> _AIM OF THE EXERCISE_: Copy out each line of the entries below in which the string "Expand" appears.

> _PROVIDED RECORDS_:
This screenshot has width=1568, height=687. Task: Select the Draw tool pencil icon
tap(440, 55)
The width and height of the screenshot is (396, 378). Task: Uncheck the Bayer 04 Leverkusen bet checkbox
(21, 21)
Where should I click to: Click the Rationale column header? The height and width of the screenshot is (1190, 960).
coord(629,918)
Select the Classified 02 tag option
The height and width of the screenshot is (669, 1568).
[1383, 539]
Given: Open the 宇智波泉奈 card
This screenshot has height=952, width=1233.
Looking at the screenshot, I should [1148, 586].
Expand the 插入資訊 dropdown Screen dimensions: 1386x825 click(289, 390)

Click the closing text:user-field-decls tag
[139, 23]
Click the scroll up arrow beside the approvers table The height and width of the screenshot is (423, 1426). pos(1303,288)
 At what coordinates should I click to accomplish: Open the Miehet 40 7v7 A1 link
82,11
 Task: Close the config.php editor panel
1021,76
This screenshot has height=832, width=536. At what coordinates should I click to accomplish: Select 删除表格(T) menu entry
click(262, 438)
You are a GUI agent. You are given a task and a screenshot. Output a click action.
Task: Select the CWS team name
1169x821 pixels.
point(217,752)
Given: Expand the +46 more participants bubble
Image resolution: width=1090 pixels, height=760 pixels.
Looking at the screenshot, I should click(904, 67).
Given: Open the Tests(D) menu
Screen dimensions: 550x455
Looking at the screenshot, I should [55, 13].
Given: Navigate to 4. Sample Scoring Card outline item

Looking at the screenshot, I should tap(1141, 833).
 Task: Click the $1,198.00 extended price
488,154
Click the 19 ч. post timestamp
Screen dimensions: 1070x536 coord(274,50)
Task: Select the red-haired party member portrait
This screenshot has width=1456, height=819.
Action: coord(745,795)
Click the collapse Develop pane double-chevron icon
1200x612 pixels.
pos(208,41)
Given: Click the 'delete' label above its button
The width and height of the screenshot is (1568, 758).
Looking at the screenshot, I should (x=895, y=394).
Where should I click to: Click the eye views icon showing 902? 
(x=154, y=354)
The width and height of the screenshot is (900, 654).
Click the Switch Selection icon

> _ANSWER BOX_:
Expand the 插入資訊 dropdown Screen dimensions: 1386x825 click(289, 390)
Given: Expand the +46 more participants bubble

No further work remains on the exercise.